Below are some tips to recession-proof your business. These are actions you can take now, down the road, or even when business is at an all-time high.
Ask Your Accountant for a Financial Report
The first step in making any financial changes to your business is getting an understanding of the full scope of what’s happening. This means understanding…
- How your income is being generated
- Revenue and expenses for each of your products and services
- Payroll costs
- Whether there is a seasonal flow to your income
Having a base knowledge of how money is flowing through your business is critical no matter what’s happening with the economy. But, if you are worried about a recession, this report will make the next steps so much easier.
Schedule a Meeting with Your Accountant
Looping your accountant in early means you can take a look at your business together and come up with a plan before any potential downturn happens. In this meeting, you’ll want to be frank about your concerns and work with your accountant to determine what will be the best way to recession-proof your business, and identify next steps. Because every business has a different combination of structures, products, staff, and business plans, it’s important to get qualified advice from someone who knows the ins and outs of your business.
If you’re not already working with an accountant, consider setting up a consultation and investing in an analysis and forecast.
Have Your Accountant Put Together a Forecast
A forecast analyzes your financial flow and works to protect the future. Forecasting in the face of a potential recession also means coming up with the potential effects of that and how you as a business owner can work around that.
When putting together a forecast, your accountant will analyze historical data and your business’ financial path to estimate for future costs. Forecasting can help your company determine where to allocate resources, staff, and money, and how that will impact revenue.
A financial forecast can be short-term or long-term, and updated periodically. This can help inform your budget.
Update Your Budget
With your forecast built, it’s time to update your budget. While your budget estimates costs, expenses, revenues, it also outlines expected cashflow, debt reduction, and growth.

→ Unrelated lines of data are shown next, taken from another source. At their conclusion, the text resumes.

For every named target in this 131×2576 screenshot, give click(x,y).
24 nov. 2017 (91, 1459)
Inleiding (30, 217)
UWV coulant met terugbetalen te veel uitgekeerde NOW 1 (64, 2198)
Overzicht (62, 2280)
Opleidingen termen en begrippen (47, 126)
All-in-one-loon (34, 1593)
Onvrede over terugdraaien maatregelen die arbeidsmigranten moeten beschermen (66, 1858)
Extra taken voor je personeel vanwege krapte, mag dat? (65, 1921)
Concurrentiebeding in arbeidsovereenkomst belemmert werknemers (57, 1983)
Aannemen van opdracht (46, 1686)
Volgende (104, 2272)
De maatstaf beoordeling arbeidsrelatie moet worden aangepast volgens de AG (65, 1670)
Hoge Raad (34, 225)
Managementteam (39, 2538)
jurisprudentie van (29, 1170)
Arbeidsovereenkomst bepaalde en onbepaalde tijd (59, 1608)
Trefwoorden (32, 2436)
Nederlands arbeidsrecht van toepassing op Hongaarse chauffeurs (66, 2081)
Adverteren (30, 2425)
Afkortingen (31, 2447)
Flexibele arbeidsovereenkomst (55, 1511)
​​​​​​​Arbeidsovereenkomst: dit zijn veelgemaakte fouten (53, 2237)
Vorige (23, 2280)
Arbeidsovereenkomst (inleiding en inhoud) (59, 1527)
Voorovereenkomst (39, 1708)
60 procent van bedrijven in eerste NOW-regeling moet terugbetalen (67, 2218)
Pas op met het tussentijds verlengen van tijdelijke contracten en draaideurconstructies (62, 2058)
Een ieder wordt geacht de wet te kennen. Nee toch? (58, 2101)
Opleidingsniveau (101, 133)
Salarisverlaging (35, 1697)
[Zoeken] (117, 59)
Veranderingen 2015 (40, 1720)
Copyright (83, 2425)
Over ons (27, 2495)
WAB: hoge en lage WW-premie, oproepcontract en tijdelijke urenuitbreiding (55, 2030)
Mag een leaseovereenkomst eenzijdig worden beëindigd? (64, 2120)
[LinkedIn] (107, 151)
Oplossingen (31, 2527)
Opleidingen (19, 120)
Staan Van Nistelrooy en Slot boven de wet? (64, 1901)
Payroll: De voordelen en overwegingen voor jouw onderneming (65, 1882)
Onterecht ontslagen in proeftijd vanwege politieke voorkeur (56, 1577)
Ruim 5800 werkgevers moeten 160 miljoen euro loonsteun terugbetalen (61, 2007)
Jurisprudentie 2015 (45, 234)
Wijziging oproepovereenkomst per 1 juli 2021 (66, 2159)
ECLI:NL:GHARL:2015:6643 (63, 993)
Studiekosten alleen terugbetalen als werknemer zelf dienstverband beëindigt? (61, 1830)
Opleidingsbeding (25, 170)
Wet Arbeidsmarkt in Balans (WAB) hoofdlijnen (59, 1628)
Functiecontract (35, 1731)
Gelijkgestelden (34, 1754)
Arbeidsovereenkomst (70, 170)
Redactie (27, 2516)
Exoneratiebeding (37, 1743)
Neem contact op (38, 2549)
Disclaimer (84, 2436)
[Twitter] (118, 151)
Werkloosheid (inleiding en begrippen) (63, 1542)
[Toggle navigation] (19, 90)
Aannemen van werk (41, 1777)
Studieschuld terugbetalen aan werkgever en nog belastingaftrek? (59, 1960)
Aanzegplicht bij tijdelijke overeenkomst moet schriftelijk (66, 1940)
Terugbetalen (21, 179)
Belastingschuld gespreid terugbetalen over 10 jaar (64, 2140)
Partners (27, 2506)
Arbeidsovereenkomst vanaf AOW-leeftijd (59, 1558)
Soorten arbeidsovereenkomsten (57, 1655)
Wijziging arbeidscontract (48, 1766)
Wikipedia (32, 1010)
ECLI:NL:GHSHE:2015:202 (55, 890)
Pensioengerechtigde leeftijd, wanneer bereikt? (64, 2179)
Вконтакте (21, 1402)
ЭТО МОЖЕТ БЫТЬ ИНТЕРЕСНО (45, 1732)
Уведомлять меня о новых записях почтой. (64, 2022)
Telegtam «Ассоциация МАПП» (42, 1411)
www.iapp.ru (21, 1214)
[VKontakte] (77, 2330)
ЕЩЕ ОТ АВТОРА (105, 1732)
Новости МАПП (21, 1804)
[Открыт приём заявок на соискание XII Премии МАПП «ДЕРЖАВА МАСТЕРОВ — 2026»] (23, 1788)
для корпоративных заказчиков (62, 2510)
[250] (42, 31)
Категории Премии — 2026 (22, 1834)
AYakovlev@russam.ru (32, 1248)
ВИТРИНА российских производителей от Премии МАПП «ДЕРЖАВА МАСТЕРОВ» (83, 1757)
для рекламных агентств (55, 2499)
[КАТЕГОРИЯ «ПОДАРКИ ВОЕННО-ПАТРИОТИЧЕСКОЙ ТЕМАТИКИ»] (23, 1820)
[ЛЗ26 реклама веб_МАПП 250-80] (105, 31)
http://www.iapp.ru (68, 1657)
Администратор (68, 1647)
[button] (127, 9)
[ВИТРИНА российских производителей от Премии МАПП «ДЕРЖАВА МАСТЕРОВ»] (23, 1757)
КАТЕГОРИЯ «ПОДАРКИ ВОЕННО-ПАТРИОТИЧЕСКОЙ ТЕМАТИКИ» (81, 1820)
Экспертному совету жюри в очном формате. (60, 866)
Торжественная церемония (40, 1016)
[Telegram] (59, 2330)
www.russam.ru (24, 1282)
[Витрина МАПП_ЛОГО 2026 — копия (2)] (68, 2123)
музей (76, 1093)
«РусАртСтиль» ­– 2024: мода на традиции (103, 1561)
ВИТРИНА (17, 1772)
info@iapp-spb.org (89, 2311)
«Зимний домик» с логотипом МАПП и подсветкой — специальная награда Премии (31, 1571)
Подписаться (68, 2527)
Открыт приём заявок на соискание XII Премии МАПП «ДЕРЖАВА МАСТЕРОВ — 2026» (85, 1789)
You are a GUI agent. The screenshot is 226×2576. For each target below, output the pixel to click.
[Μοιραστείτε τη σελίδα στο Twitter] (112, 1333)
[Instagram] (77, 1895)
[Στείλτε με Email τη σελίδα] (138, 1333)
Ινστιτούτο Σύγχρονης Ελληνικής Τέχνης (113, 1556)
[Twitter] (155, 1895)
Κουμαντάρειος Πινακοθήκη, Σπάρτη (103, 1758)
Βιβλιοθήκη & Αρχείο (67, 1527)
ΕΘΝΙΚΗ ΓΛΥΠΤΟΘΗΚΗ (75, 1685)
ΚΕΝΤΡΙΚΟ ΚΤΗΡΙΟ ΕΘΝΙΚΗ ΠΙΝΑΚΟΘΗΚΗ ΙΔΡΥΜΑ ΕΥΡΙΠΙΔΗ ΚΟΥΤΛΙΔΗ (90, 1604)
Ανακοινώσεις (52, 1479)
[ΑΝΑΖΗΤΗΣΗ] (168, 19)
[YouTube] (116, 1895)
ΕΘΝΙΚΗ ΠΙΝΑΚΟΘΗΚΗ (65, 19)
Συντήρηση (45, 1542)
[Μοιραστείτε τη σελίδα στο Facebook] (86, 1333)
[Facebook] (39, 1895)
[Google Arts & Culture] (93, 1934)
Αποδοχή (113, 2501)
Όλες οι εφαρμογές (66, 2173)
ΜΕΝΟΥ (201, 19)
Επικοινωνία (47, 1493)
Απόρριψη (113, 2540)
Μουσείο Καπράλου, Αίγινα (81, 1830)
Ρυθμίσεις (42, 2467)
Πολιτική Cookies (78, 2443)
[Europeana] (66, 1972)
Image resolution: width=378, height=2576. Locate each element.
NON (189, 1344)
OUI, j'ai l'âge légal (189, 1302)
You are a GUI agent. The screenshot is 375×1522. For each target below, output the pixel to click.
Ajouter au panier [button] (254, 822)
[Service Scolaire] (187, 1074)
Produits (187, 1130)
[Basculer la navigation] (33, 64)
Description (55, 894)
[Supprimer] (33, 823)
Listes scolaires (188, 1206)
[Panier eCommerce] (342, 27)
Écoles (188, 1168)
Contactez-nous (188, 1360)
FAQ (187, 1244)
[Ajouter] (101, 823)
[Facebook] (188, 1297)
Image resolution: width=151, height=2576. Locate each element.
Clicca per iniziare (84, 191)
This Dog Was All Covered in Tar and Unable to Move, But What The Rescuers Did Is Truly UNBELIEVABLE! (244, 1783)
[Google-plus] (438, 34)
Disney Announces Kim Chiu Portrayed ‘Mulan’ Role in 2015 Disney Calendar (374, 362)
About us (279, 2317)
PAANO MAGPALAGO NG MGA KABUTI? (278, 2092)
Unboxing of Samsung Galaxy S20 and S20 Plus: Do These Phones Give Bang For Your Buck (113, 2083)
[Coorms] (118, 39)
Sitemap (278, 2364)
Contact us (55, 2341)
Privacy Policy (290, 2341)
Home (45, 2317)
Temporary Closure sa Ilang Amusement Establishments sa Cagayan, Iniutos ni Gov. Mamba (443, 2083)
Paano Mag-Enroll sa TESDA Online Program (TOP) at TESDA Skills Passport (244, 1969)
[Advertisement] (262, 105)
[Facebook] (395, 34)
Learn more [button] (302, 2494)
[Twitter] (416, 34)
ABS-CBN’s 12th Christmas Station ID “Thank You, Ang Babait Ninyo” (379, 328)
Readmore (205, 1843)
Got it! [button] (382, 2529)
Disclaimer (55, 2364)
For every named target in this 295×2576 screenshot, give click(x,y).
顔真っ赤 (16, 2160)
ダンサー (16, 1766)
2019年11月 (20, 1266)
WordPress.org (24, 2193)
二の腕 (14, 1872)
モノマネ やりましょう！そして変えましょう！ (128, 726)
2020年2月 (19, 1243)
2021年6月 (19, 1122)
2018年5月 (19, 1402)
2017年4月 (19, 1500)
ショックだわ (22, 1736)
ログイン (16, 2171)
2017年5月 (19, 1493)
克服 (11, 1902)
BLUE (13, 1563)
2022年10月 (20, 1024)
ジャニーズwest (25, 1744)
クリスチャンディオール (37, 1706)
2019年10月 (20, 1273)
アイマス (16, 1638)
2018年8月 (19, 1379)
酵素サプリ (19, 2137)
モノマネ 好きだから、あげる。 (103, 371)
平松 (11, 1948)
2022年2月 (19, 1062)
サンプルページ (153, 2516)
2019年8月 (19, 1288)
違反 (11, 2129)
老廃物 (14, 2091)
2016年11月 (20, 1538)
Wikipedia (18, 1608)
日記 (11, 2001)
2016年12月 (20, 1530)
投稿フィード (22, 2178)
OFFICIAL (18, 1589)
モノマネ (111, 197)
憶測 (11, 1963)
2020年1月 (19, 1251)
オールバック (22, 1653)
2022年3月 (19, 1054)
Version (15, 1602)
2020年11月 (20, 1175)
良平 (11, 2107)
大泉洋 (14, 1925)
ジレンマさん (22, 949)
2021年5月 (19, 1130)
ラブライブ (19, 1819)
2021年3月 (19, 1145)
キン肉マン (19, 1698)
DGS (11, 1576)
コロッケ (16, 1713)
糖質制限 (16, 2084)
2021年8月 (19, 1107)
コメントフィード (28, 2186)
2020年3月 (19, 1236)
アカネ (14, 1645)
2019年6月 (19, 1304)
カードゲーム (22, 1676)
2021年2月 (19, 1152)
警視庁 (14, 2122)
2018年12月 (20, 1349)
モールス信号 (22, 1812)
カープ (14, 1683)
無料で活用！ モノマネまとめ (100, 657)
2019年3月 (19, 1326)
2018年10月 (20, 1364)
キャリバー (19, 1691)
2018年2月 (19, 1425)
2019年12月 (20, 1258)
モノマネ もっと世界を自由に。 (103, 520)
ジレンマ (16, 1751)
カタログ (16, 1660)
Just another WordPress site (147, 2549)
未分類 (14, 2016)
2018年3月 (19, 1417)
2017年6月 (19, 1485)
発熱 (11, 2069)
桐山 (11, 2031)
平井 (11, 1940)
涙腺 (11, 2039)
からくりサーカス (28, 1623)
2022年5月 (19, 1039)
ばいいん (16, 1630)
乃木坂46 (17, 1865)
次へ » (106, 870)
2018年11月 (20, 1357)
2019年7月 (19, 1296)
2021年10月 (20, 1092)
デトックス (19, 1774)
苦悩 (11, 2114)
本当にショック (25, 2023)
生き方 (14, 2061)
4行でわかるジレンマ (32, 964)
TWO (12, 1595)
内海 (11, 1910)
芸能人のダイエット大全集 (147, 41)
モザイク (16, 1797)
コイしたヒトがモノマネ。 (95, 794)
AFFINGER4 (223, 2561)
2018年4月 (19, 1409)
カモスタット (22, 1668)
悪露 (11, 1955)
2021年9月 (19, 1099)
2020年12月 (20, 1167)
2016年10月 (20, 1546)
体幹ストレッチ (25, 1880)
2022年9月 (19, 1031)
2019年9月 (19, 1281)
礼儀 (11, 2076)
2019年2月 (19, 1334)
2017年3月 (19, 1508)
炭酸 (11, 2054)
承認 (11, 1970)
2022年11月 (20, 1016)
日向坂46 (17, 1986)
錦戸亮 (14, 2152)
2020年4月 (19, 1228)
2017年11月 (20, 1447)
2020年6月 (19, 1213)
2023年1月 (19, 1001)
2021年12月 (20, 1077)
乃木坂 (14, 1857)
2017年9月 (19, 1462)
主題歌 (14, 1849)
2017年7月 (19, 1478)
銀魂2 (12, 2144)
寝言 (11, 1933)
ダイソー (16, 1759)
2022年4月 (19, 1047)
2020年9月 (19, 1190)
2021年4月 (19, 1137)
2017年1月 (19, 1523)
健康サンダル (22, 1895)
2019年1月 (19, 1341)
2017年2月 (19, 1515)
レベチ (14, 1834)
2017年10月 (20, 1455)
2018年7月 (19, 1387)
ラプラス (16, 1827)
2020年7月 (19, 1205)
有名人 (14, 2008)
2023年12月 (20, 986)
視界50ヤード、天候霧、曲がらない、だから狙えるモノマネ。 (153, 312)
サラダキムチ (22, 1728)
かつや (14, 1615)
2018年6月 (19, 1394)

During budgeting, you can also determine what your minimum income required to cover operating costs, and set some flag points (meaning, when your income drops to a certain level, this indicates a change needs to be made or a new plan must be implemented).
Your accountant can be a great resource for advice on this point. A good budget with longterm stability and business longevity in mind can help you through rough patches and low points, and lower your stress level.
Consider Diversifying, or Reallocating Your Efforts
Part of recession-proofing is diversifying your income streams. This can include services, products, investments, and shifting how you allocate staff, money, and time.
Diversifying can involve offering new services and products, looking into options that are less volatile and require little overhead, and identifying passive income streams.
Reallocating can be anything from shifting costs and expenses to dedicating more of your team to a primary product or service.
If it makes sense for your business, diversifying your revenue streams can ensure you have more ways to generate income when and if things get tough.
Plan for the Future Regularly. Not Just in the Face of a Potential Recession
The best way to protect yourself from economic dips and valleys it to plan for the future regularly, not just in the face of a potential recession.
Business owners who maintain and update a business plan, forecast, and budget typically have a broader understanding of how they are generating revenue, know their business’ weak points (and work to improve them), and create safety nets to ensure they can continue to operate through difficult times. Planning ahead and building strategies that can be implemented when times get tough can be a huge stress reducer for business owners.
Whether you update your forecast and budget yearly, every six months, or quarterly, it’s important to operate with a wide lens view of your business, and understand that peaks and valleys are normal.
Do The Best That You Can
It might sound simple and silly, but in the face of a recession business owners only have so much influence over customer and client habits. No amount of hard work and planning can guarantee that you won’t be affected by a recession, but it can keep your business afloat longer and offer stability in an uncertain time.